Randy Janes is the brain behind the design, and his reason for “printing” a travel trailer comes from his experience in the RV industry. For a decade Janes sold and specialized in the RV lifestyle, and recognized one of the industry’s biggest product headaches: water leakage. Three years ago, Janes got involved with 3-D printing and says, “I thought, ‘If I can build a trailer using this process, I would eliminate a lot of issues.'” Those issues include joints, seams, screws and other fasteners, all of which provide a toe-hold for moisture intrusion, which can bring damage or outright ruin to an RV, left unchecked. Using 3-D printing technology, the “coach” portion of Janes’ travel trailer will be constructed as a single piece.
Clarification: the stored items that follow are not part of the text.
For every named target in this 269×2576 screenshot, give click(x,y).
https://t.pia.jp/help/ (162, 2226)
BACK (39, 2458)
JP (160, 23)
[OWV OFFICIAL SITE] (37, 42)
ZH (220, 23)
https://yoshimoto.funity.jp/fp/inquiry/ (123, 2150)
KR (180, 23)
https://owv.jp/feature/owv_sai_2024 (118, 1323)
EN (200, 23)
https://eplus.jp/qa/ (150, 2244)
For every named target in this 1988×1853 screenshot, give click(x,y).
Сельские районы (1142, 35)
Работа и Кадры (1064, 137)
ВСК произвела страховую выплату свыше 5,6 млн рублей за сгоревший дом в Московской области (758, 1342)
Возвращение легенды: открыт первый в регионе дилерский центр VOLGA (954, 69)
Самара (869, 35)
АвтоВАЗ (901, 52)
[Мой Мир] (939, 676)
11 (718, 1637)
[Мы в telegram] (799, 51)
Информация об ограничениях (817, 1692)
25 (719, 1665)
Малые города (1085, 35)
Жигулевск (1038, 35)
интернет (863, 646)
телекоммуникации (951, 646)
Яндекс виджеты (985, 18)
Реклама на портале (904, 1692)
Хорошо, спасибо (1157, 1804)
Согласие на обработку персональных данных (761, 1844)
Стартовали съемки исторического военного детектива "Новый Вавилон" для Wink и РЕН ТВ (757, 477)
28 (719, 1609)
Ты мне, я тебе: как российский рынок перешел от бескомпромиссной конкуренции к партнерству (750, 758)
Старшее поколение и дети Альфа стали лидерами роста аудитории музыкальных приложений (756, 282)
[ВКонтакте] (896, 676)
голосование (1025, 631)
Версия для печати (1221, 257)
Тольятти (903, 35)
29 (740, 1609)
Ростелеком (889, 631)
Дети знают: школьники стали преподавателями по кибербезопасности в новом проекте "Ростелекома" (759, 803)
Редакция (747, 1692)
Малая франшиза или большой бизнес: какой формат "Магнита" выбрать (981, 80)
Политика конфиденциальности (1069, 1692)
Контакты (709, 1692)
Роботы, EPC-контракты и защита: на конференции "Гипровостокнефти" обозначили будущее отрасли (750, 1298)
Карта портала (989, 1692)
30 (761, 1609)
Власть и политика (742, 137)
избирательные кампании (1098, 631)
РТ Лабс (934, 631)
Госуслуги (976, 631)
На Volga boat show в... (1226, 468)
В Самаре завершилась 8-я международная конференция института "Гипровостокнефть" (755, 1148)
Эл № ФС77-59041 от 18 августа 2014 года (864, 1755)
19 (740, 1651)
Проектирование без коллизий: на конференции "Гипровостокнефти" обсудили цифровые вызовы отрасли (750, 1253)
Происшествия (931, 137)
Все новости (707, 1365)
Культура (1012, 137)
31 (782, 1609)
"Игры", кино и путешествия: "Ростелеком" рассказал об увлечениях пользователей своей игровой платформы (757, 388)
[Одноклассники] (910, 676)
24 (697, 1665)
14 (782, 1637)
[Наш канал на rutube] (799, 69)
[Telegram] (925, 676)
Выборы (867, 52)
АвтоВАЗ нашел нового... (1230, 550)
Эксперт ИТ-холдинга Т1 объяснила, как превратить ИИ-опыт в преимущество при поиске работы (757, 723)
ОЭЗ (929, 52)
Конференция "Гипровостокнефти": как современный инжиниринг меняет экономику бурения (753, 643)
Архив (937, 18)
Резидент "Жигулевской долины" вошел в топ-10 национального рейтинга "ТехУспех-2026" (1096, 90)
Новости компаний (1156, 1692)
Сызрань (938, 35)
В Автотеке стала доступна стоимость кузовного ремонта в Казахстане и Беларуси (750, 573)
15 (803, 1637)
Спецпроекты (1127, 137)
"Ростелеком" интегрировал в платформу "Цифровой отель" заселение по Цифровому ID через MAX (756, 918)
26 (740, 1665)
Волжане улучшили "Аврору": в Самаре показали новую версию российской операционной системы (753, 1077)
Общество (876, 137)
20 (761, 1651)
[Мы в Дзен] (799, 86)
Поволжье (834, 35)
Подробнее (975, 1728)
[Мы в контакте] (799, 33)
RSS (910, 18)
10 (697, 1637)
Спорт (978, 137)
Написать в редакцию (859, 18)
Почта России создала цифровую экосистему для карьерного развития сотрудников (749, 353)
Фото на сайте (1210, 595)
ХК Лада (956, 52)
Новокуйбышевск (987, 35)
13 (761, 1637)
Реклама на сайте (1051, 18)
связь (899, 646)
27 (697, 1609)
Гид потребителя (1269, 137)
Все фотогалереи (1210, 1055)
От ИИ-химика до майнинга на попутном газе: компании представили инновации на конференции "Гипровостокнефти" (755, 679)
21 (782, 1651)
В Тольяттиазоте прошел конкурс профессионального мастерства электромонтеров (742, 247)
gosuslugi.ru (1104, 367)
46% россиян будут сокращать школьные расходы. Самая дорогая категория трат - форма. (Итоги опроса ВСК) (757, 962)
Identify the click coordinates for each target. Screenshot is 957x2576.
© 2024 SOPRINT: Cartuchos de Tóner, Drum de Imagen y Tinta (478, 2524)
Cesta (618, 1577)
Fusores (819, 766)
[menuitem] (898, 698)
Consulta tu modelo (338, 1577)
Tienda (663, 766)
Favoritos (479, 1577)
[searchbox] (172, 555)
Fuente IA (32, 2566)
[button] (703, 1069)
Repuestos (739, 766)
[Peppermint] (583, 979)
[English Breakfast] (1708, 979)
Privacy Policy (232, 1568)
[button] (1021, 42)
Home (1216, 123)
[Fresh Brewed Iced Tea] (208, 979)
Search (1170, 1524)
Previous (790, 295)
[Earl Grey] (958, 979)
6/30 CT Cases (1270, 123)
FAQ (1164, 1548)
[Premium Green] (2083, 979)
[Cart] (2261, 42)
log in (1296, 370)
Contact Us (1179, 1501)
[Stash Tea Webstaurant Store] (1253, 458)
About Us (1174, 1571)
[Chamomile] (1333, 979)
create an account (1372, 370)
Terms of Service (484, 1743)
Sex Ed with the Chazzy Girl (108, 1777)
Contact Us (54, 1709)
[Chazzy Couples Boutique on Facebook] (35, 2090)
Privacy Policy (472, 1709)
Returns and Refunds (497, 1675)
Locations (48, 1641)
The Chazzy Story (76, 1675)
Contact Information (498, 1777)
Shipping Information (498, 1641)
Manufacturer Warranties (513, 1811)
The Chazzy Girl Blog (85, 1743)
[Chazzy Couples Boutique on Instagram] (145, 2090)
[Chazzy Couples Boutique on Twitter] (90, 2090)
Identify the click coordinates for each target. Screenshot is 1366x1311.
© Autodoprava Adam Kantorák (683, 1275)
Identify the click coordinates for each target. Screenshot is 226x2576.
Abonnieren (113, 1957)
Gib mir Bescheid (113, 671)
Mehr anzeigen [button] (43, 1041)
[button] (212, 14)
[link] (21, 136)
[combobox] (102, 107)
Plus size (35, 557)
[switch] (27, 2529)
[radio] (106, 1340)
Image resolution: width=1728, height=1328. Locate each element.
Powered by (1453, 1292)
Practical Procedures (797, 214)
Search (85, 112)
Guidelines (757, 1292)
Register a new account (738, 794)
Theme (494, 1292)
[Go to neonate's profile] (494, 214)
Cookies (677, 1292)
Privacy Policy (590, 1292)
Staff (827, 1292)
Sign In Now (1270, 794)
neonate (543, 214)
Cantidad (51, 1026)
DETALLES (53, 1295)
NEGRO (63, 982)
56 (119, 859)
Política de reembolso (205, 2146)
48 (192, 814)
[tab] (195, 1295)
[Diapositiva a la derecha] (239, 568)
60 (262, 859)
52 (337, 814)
The material used in the process is PETG that has a life expectancy of 100 years. If the thought of the glut of dead RVs cluttering up the countryside concerns you, there’s a little good news here: PETG recycles like a plastic drink bottle. However, the material can be colored to your specifications.
When the command to “print” is issued, the massive, 28′ by 5′ by 7′ ErectorBot printer will take ten days to churn out the record-breaking trailer. Record breaking? Randy points out the present world record 3-D printer construct is a mere 80 cubic feet. The new travel trailer will represent a 500-cubic-foot product. When the trailer is done, it will be equipped with some non-printable pieces: a furnace and stove, for starters.
Can’t make the trip to Randy’s “Create Café” in Saskatoon? Randy’s outfit will live-stream the project at noon (Central time) each day, with an opportunity for viewers to ask questions. You can “tune in” on the company’s Facebook page.
If the prototype works, Randy hopes to go big – starting up a factory that will “print” customers travel trailers. The first rigs, the company says, will move out for $25,000.